-- Begin Input material --

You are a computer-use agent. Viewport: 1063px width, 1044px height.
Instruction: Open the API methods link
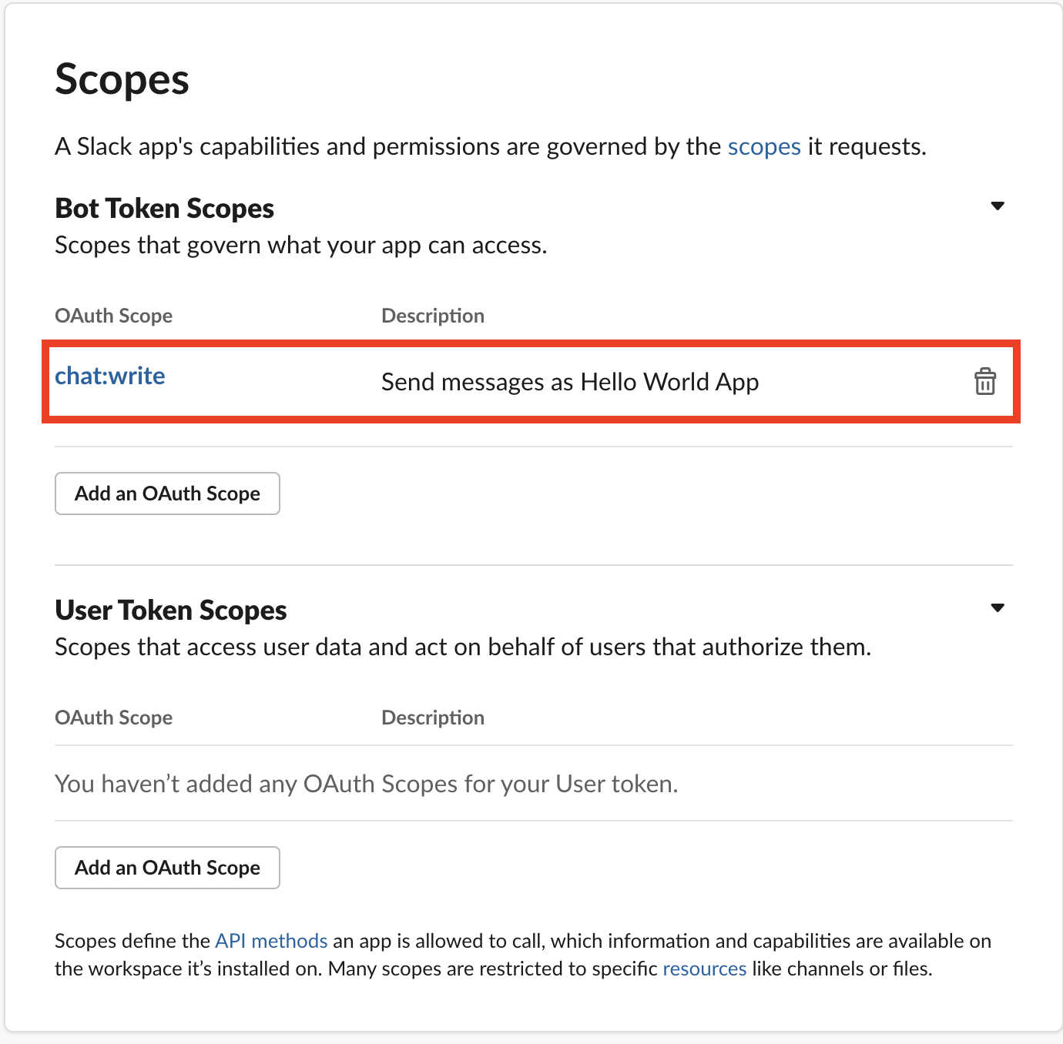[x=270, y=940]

-- End Input material --
-- Begin Input material --

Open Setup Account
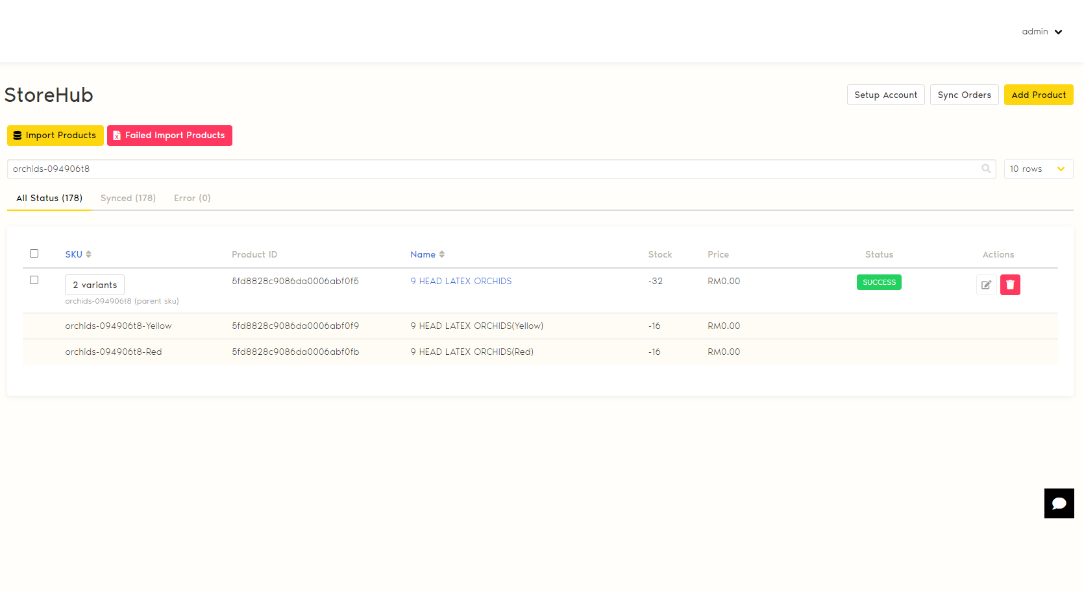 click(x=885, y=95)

-- End Input material --

### Task requirements
Please rewrite the records from the line with "You are a computer-use" to the line with "[x=270, y=940]", replacing "computer-use agent" with "browser agent" and changing nothing else. Leave the pictures out of your answer.

### Complete answer
You are a browser agent. Viewport: 1063px width, 1044px height.
Instruction: Open the API methods link
[x=270, y=940]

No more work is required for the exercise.